───── Data excerpts ─────

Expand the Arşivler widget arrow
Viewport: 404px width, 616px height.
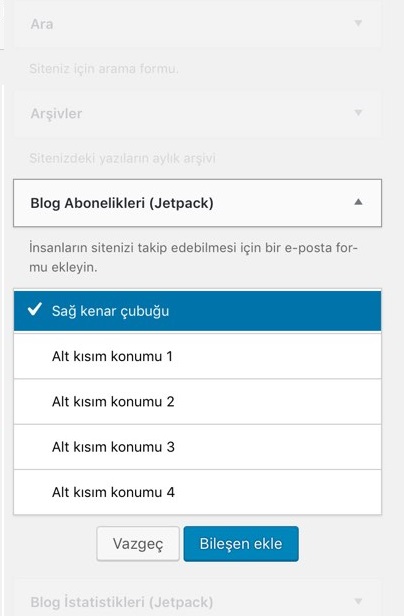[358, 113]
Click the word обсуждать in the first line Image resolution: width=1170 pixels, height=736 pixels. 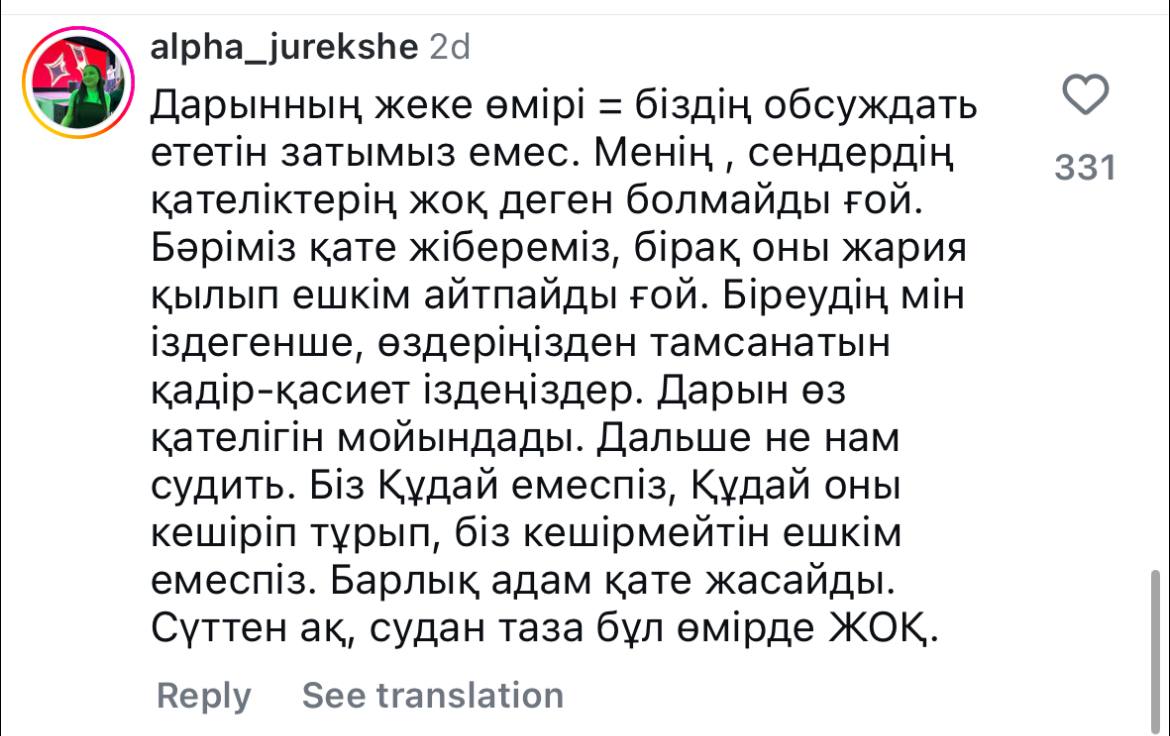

─────
───── Data excerpts ─────

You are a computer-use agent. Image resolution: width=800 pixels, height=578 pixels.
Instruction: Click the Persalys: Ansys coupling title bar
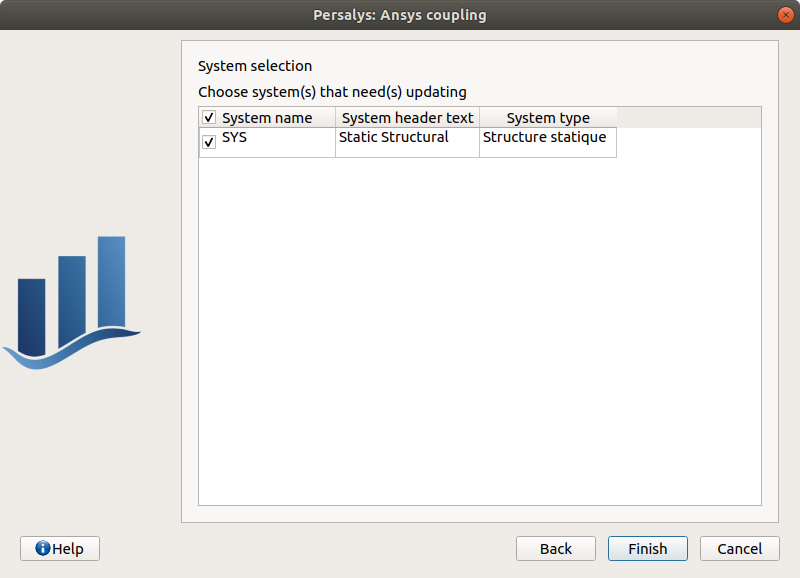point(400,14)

─────
───── Data excerpts ─────

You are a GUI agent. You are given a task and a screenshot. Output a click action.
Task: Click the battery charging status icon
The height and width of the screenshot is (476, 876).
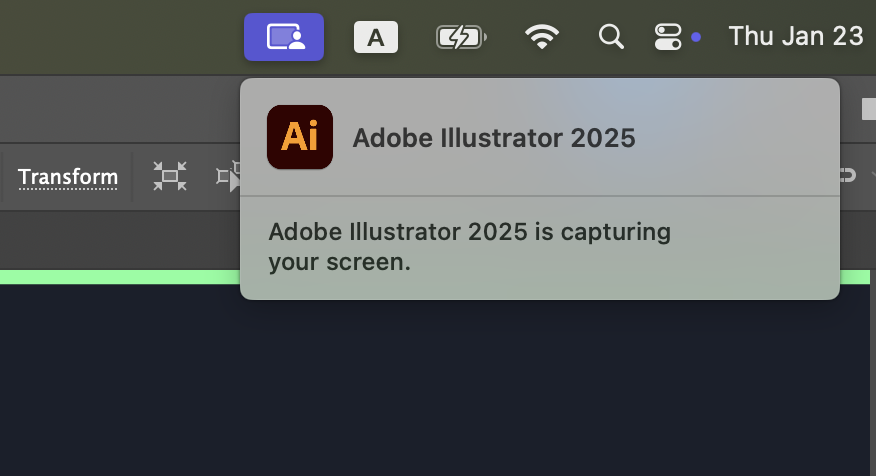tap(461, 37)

─────

● **To do**: Respond with the exact lines above running from the one containing "Expand the Arşivler widget arrow" to the one containing "Click the word", both ends kept and no pictures included.

● **Result for this task**:
Expand the Arşivler widget arrow
Viewport: 404px width, 616px height.
[358, 113]
Click the word обсуждать in the first line Image resolution: width=1170 pixels, height=736 pixels. 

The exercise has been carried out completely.